Well, I walked into this club and was told to get up on stage and show what I had to offer. I had made sure to wear heels and the prettiest underwear I owned, so I got up onstage and just danced around, took off my bra, and tried to bend over from time to time. When I came down he said I could start the next night.

I was so happy, I thought being a stripper was a badge of honor since a stripper has to be pretty and have a nice body. Being one meant that I looked good. I went to my dad’s ex-girlfriend’s house, where I bragged and had her take pictures of me in my fancy underwear. The next night I went to the club and immediately got up on stage. I walked around the poles because I had no clue what they were there for—I assumed they held up the ceiling—and watched the other women sitting in the audience. I thought, What a bunch of lazy bitches. Well, more money for me. Then I noticed that I had been there for hours and only had about $20 in singles.  In the dressing room, another stripper asked me, “Why do you be on stage all night?” I said, “To dance. That’s what we’re here for, right?” After the first night came to an end, I left with about $75 and said to myself, “What the fuck is going on?”

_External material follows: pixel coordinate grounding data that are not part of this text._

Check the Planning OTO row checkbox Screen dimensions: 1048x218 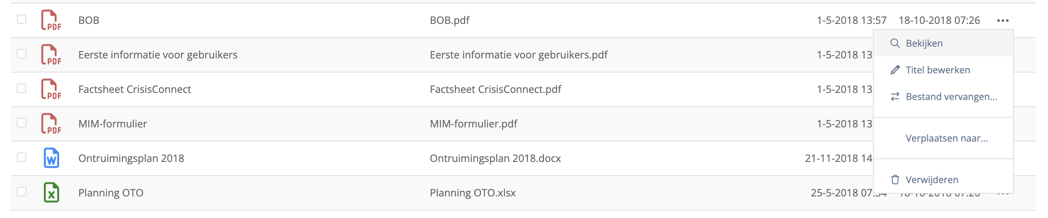click(22, 192)
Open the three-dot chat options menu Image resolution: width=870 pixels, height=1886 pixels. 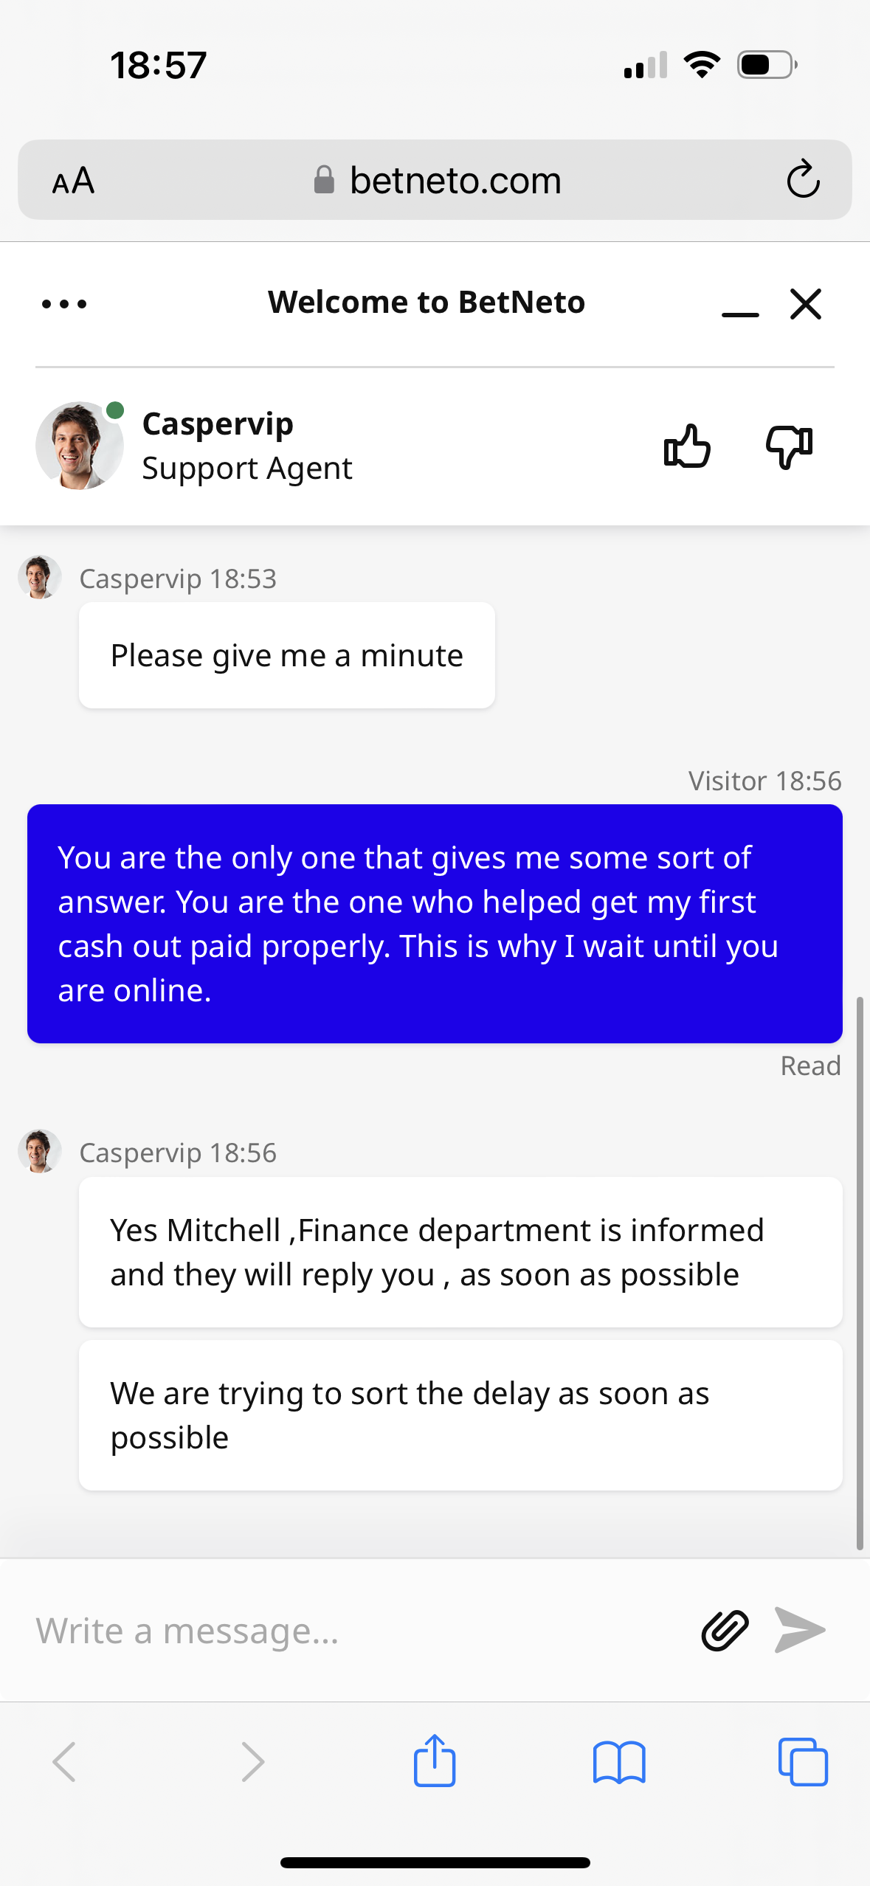tap(64, 303)
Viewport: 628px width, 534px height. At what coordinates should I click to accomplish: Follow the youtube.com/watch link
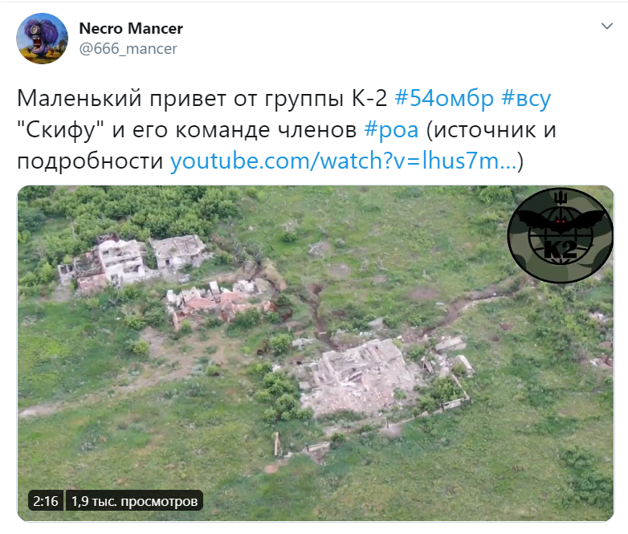[x=344, y=161]
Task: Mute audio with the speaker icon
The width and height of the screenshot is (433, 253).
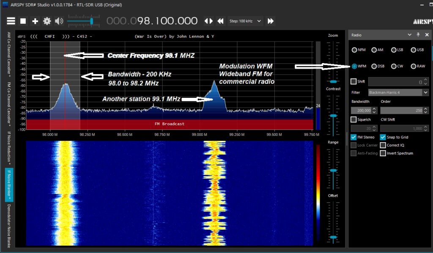Action: [59, 21]
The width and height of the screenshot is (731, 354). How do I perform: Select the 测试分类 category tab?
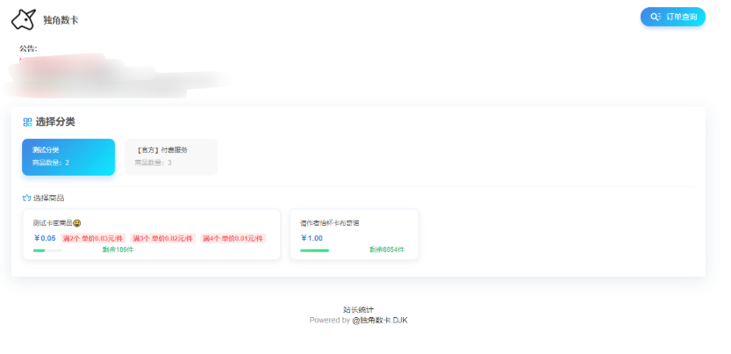pyautogui.click(x=68, y=156)
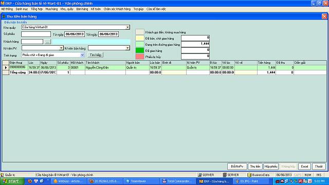This screenshot has width=329, height=185.
Task: Click the BusinessData status bar icon
Action: coord(249,175)
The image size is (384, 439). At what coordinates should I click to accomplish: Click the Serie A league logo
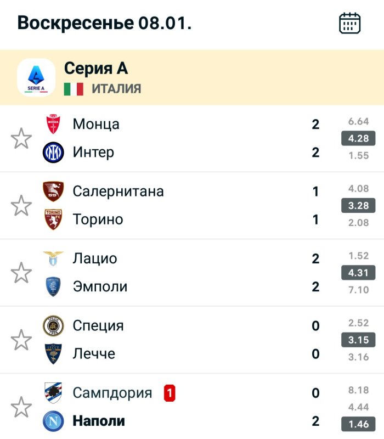36,77
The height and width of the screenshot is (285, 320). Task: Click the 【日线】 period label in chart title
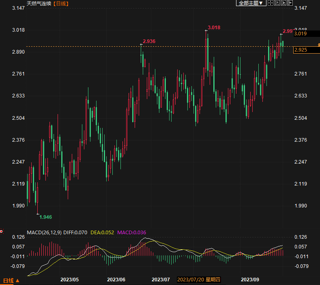click(60, 3)
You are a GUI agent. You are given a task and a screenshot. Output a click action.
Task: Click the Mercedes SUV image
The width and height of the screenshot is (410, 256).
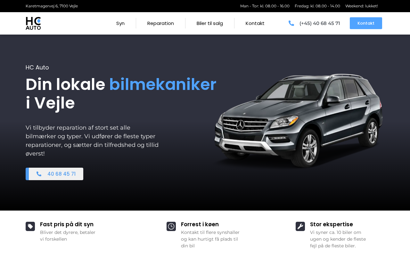coord(299,121)
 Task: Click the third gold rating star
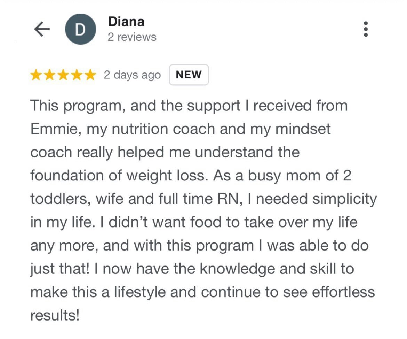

As I left the boss said, “I’m not going to charge you tonight because you danced all night.” I just dismissed it as a joke, but I soon learned that the women made money on the floor and the VIP room, not on stage. It is not too far from prostitution and peep shows—just a different platform. There is also a charge to the strippers; they do have the opportunity to make a lot of money doing lap dances and private shows, but the house has to be paid a fee.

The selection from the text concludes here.